I would ask KISD taxpayers to reflect on the inconsistencies of KISD bond matters and consider the impact of those on students.

 

A fair bond referendum is all I require and should be what everyone who lives here requires.

 

To be fair, the District must not enlist the aid of local media outlets to perpetuate myths about the District that are, upon research, obviously overstated if not fabrications of the truth. The District should not flirt with the law by sending out tons of “informational” flyers, hold meetings to “persuade” teachers by threatening them with loss of their jobs if the Bond does not pass, imply that they “know” how employees vote (they don’t), and use other legal but unfair actions to affect the vote.

A major problem in our District is the evolution of the status of the superintendent to the point where he gets a $27,000 raise after the last defeated bond issue for a salary now of $315,359.52. This kind of financial compensation insulates the superintendent from the consequences of his decisions making the position even less accountable to the citizens.

 

For example, one of the major decisions of our superintendent and Board is to select architects for our school buildings. They have hired one primary architect, PBK, to the exclusion of others for the last fifteen years to help guide and shape the district’s planning and construction which has included our high schools and other major district facilities.

 

The PBK architectural firm has had serious ethics charges and fines levied against them recently by the Texas Board of Architectural Examiners, and yet that same architect seems to still be calling all the shots for KISD’s building program.

This same firm designed a football stadium in Allen ISD that had to be closed down for this entire year for repairs, but our District’s leaders are still considering PBK for more work–including the November bond’s proposed new stadium.

 

Such disregard for the facts regarding this firm is a problem for me and should be a problem for all of us.
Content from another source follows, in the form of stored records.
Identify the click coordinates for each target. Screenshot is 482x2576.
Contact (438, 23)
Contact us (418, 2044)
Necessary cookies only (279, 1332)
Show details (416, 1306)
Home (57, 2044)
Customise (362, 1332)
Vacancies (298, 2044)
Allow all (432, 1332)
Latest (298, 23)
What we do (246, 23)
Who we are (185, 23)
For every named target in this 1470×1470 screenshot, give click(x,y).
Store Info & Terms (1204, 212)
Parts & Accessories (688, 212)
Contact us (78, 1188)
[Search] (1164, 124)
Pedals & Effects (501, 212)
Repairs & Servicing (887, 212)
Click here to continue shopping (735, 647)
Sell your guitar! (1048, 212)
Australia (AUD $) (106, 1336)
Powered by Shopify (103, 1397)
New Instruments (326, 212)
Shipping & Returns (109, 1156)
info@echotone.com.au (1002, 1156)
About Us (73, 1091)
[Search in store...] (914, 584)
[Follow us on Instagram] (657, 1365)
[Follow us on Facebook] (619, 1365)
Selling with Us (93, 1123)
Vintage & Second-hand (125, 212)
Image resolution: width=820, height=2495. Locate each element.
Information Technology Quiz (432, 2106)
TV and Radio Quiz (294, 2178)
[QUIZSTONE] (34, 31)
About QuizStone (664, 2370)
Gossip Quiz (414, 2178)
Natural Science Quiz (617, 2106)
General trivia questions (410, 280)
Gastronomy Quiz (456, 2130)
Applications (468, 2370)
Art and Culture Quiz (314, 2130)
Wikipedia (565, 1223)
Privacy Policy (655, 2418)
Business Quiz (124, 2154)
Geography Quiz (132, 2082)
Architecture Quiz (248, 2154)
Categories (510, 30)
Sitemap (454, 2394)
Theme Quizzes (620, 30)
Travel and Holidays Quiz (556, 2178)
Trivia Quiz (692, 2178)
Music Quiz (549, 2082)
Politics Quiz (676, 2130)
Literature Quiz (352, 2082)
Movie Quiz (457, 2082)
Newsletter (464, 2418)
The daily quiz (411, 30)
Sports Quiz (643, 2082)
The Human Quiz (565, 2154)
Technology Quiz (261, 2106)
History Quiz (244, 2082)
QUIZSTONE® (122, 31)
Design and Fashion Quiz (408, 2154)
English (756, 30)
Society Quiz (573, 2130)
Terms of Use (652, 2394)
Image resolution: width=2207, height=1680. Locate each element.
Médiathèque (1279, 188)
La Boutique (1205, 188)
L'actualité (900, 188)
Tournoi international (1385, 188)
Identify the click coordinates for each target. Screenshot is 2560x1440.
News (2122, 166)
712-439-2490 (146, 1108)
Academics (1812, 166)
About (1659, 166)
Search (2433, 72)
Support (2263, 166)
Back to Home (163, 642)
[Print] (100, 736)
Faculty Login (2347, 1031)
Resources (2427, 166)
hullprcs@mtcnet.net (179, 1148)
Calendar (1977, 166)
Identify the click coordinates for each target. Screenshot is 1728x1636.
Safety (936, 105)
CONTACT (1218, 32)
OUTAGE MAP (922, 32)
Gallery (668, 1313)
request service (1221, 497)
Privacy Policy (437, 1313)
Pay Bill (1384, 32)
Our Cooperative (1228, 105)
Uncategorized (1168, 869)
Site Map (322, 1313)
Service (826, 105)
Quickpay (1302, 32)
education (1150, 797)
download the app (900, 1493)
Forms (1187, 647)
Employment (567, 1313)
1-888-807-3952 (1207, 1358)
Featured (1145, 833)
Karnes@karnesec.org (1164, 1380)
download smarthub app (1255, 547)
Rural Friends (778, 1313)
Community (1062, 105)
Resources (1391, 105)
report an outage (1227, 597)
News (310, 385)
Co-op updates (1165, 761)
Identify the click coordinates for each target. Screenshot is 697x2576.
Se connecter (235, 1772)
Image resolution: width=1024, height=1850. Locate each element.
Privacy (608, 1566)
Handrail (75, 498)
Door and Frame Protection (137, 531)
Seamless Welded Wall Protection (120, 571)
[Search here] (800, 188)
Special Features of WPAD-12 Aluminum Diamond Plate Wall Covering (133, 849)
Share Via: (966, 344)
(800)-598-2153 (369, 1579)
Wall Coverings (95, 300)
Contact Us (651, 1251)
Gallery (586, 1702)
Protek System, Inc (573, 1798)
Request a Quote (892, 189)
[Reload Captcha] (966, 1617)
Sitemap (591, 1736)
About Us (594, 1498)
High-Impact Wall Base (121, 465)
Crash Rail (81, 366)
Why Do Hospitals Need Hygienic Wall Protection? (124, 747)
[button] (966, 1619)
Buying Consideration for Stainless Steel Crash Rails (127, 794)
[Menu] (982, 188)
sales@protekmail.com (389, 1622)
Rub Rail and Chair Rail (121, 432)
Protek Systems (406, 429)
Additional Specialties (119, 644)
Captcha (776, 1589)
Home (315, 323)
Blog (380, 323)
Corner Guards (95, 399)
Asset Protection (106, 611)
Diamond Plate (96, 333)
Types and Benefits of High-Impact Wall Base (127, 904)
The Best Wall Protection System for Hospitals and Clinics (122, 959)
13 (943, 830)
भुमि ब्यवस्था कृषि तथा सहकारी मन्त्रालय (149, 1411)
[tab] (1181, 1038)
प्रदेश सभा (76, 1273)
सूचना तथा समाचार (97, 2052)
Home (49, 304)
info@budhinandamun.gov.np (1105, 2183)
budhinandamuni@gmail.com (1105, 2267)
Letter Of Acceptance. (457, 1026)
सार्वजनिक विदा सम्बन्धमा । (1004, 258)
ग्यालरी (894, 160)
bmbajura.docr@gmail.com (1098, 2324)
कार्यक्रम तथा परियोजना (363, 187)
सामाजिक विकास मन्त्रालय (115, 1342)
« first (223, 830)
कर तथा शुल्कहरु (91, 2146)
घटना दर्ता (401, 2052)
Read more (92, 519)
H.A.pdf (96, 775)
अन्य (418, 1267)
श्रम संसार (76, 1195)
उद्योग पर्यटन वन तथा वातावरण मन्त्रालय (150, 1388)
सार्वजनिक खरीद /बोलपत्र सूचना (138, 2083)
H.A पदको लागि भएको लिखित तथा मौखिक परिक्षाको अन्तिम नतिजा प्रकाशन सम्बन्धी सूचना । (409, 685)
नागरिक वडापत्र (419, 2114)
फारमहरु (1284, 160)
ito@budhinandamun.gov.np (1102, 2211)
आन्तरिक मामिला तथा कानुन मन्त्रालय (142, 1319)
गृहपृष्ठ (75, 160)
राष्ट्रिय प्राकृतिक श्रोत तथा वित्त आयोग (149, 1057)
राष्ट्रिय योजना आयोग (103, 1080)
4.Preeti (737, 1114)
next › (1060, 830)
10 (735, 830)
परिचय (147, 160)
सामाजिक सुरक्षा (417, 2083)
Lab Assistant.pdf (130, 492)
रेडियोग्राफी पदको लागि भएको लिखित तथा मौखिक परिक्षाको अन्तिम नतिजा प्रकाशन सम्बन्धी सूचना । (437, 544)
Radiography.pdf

In my opinion PBK needs to be shown to the door. (Read about PBK’s troubles on my web site: www.marymcgarr.com)

I am also concerned that there are schools where maintenance work has been shoddy to the point that students, such as those at Memorial Parkway Elementary, have been drinking water and having meals cooked with water from “corroded galvanized pipes” evidently for years. All the while the Superintendent instead has seen fit to ask for bond money (in 2013) to build better places to house cows and pigs.

He has also on his own decided to Astroturf practice football fields that no one wanted at a cost of over five million dollars! A true leader would have addressed the real needs of the District first way back in 2010.

 

For these and many other reasons, I cannot vote to give these particular administrators more money to waste. The items on this 2014 bond can wait until May of 2015 AFTER a better process of determining our needs is devised.

 

Most of us are smart enough to figure out what this school district needs as opposed to what the administrators want. When committee selection is representative of all the people who live in our District and most of the points of view that exist here, and when the committee can meet on its own to make decisions, only then can I support their bond propositions.

 

We sent a clear and overwhelming message to the District last fall. They did not hear us, so we need to send the same message again.

 

It’s OK to vote “NO.”

 

Comments:

 

Jim Beckner says:

 

October 8, 2014 at 6:08 pm

Excellent points Mary!

 

As a former KISD trustee, I join you in this clarion call to defeat this ludicrous bond proposal.

 

The administrations indictment of those of us who oppose this albatross is nothing short of arbitrary and capricious.

This bond proposal MUST be itemized by facility with mechanisms in place to prevent “legal” arbitrage such has happened in the past, to the REAL detriment of our students and faculty.

 

Please feel free to use this statement in any way you deem appropriate, to battle against the passage of this corrupt bond issue and the jack booted fascists on the board and in the administration of this school district.

I URGE ALL VOTERS TO VOTE NO ON THIS BOND ISSUE!